Em 1928, Paul Leni dirige o filme The Man Who Laughs, adaptando a história de Victor Hugo, com o ator Conrad Veidt dando um rosto para o trágico personagem.
1940: a criação de um herói sombrio nas histórias em quadrinhos, em 1939, demandaria a criação de um personagem totalmente oposto, um ano depois. Bob Kane, Bill Finger e Jerry Robinson, cada um tomaria para si o título de criador original do Joker, o coringa, o Palhaço. Em sua versão, Robinson afirmava que a motivação era ter um personagem contraditório. Morte e riso. Um perigo que aparenta ser inofensivo. E sempre disse ter se baseado em uma carta de baralho, o coringa. Finger, por sua vez, teria usado uma foto de Conrad Veidt, no filme The Man Who Laughs, como inspiração visual. Os três dividiram créditos, negaram créditos e ao final nunca foi esclarecido quem o criou. Mas desde então, uma inversão do que houve na Idade Média passou a acontecer nos quadrinhos. A figura sombria e assustadora, coberta com um traje negro, tornou-se o herói da história, salvando vidas, enquanto a figura sorridente, de roupas engraçadas e coloridas, fazendo piadas, tornou-se um assassino com uma contagem de corpos fictícios gigantesca. Um duelo sem fim. Batman tenta impedir o Coringa. O Coringa tenta vencer Batman. E o combate entre eles saiu das páginas dos gibis. Chegou aos cinemas. O Morcego perdeu em todos os seus encontros.

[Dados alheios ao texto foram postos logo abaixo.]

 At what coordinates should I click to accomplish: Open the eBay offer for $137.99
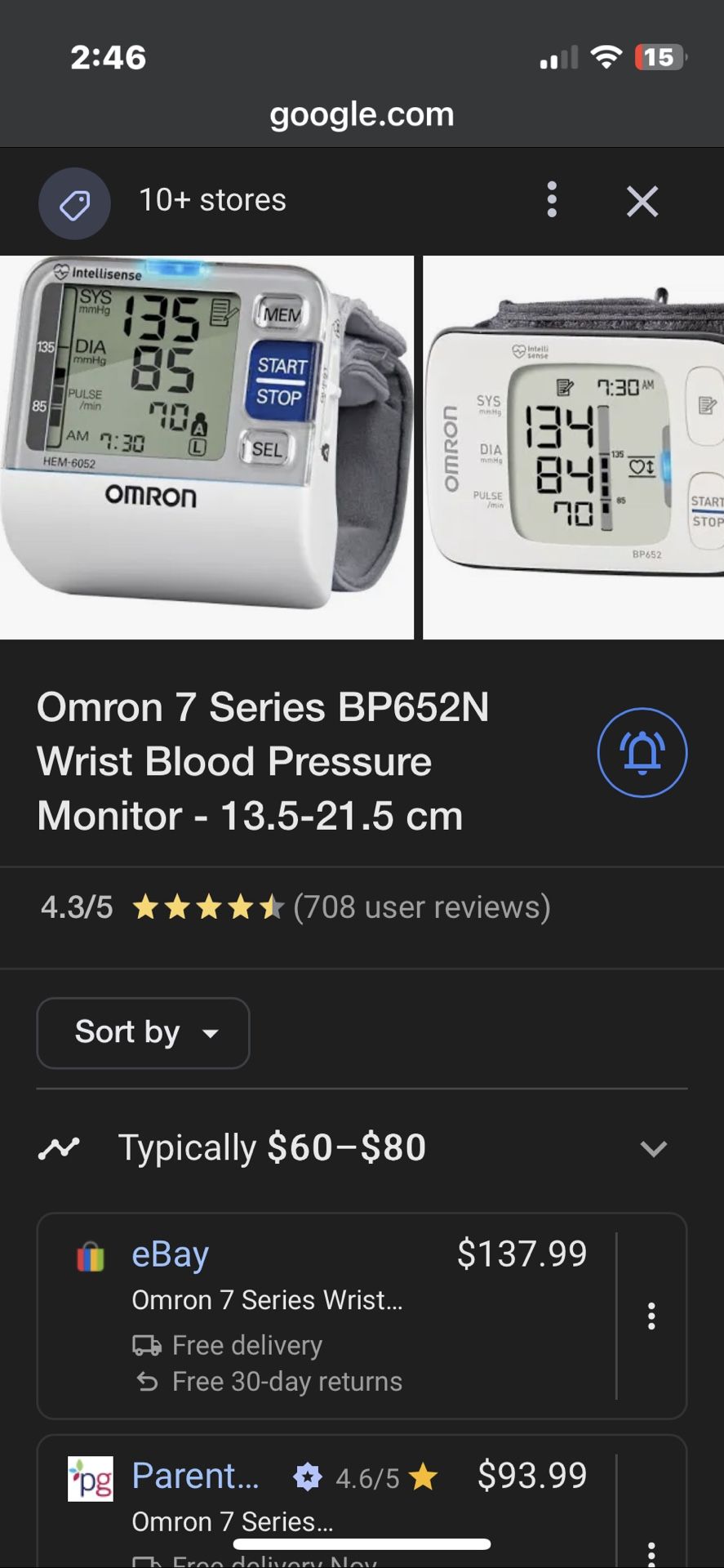326,1315
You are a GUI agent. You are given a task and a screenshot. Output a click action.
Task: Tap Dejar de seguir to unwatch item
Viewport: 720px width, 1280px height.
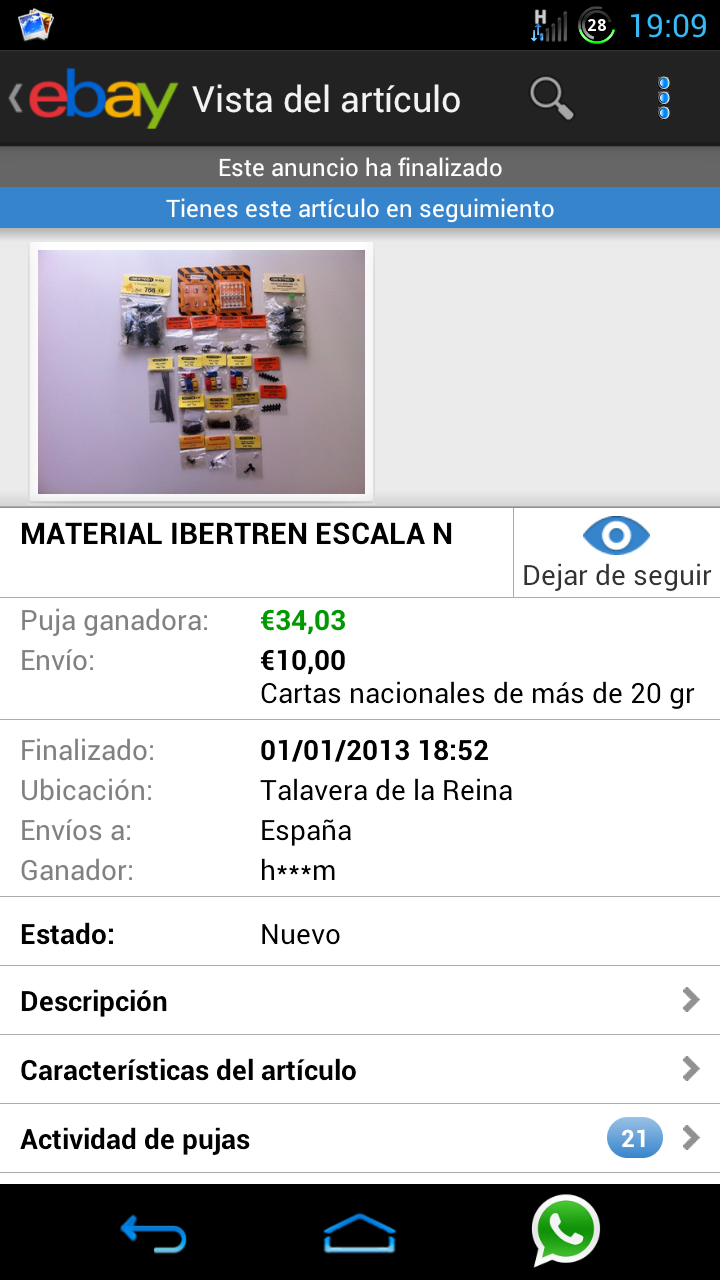point(617,553)
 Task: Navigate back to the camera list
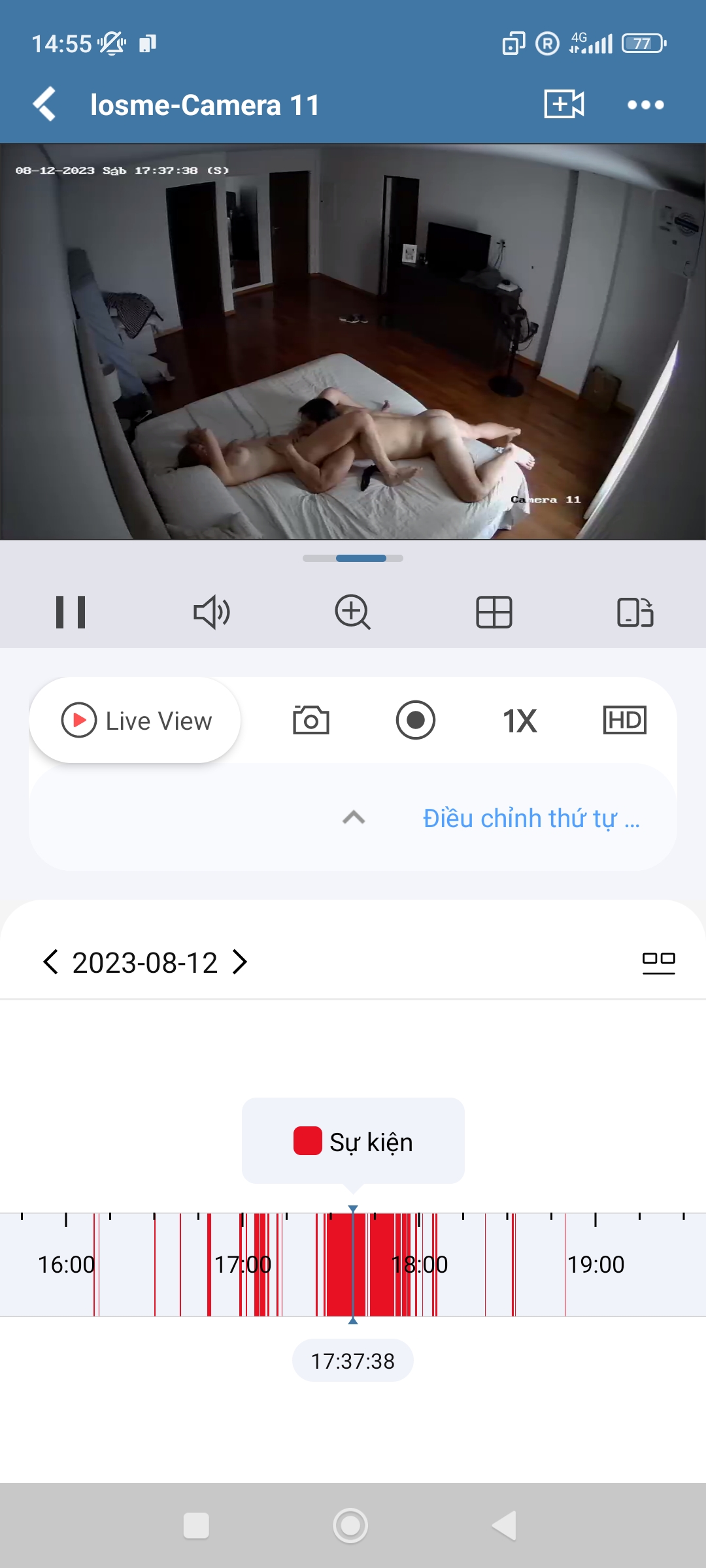coord(44,105)
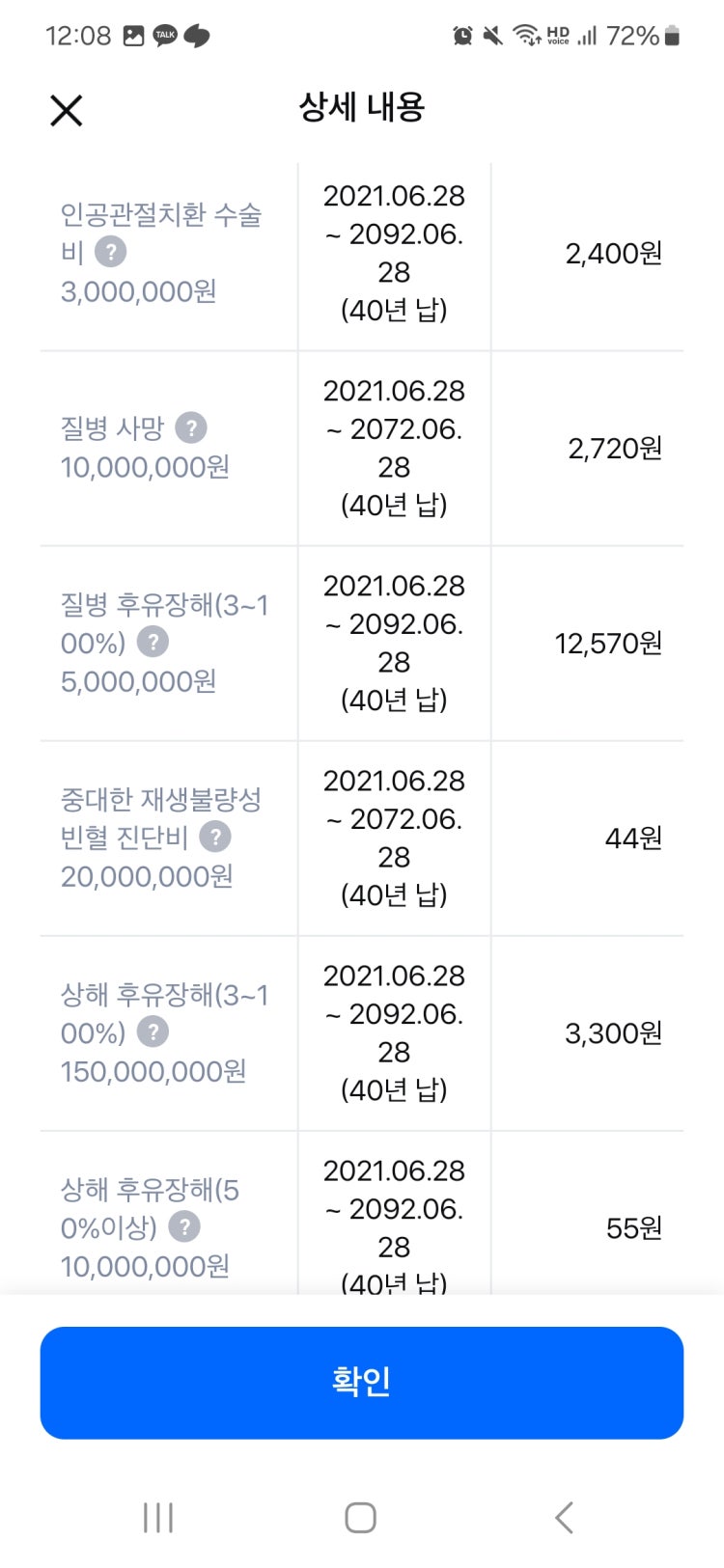Viewport: 724px width, 1568px height.
Task: Open help icon next to 질병 사망
Action: [191, 427]
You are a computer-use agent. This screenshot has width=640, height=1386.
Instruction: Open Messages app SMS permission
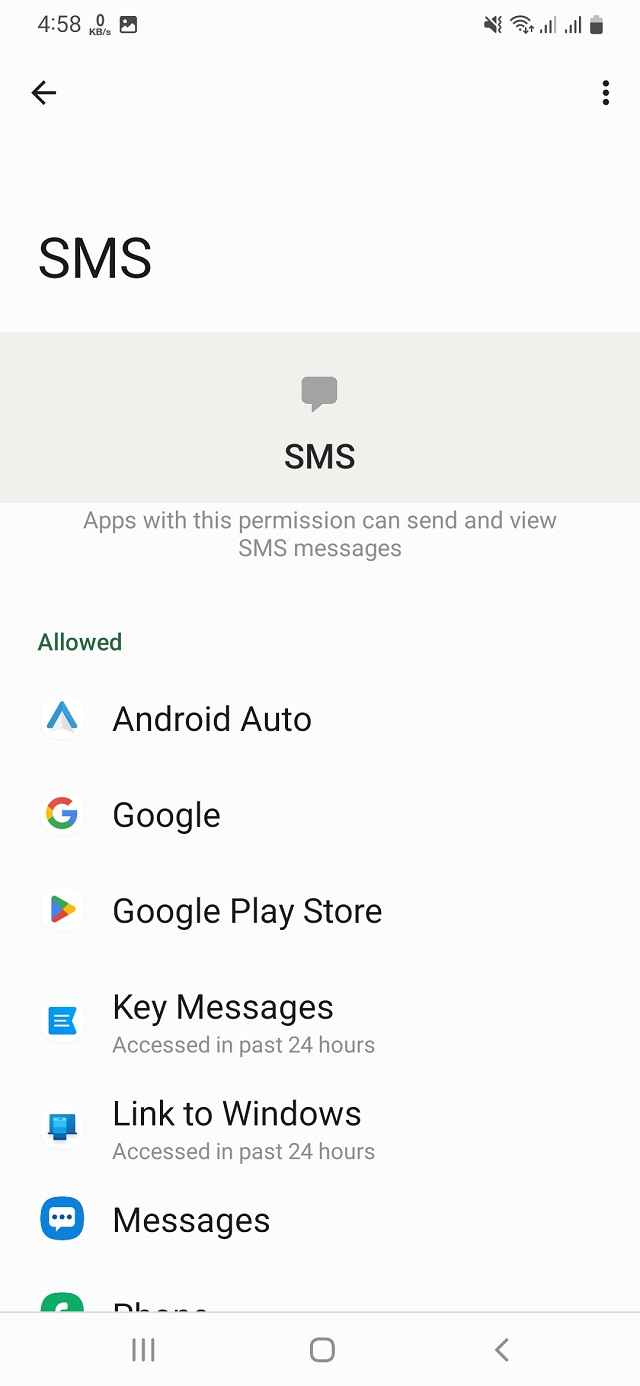(x=191, y=1220)
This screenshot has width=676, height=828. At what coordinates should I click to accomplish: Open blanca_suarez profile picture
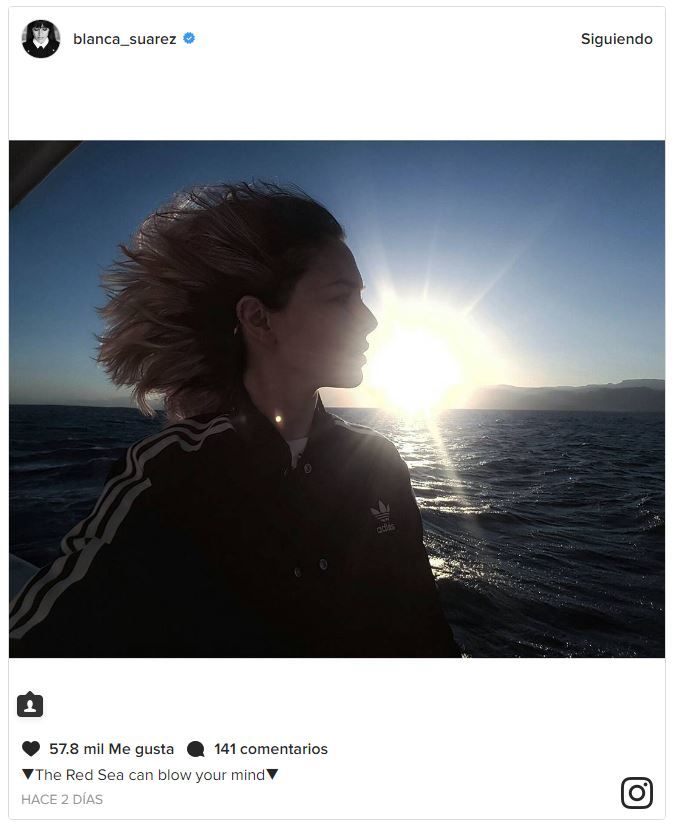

1989. Jack Nicholson interpreta o personagem de face branca, cabelos verdes e sorriso igual à uma ferida exposta. A batmania toma a cultura pop, o filme de Tim Burton fatura milhões, mas é o Coringa de Nicholson quem se torna o fator mais popular no filme.
2008. Heath Ledger se torna o Coringa e isso causa sua morte. Podemos racionalizar o quanto quisermos, mas foi isso que aconteceu. A face branca e sorridente da morte invadiu o mundo material através de Ledger, transformando o filme de Chris Nolan no primeiro filme de super-heróis a atingir 1 bilhão de dólares na bilheteria, eclipsando o próprio protagonista, tornando-se uma imagem impregnada nas mentes de bilhões de pessoas e replicada desde então na internet.
2019. Joaquin Phoenix e o diretor Todd Philips trazem Joker ao mundo. O Morcego não é mais o protagonista. O Coringa ganha filme próprio e vence o Leão de Ouro de Melhor Filme no Festival de Cinema de Veneza. Ao redor do mundo, o público sai dos cinemas na estreia com elogios e aplausos e perplexidade. Batman perdeu. O Coringa venceu.
Depois de oitenta anos de embates, na ficção, o Príncipe Palhaço do Crime venceu o Cavaleiro das Trevas no mundo real. Não é primeira vez que o semblante pálido e sorridente da loucura e da morte se espalha pelas frágeis mentes humanas. Com certeza não será a última vez.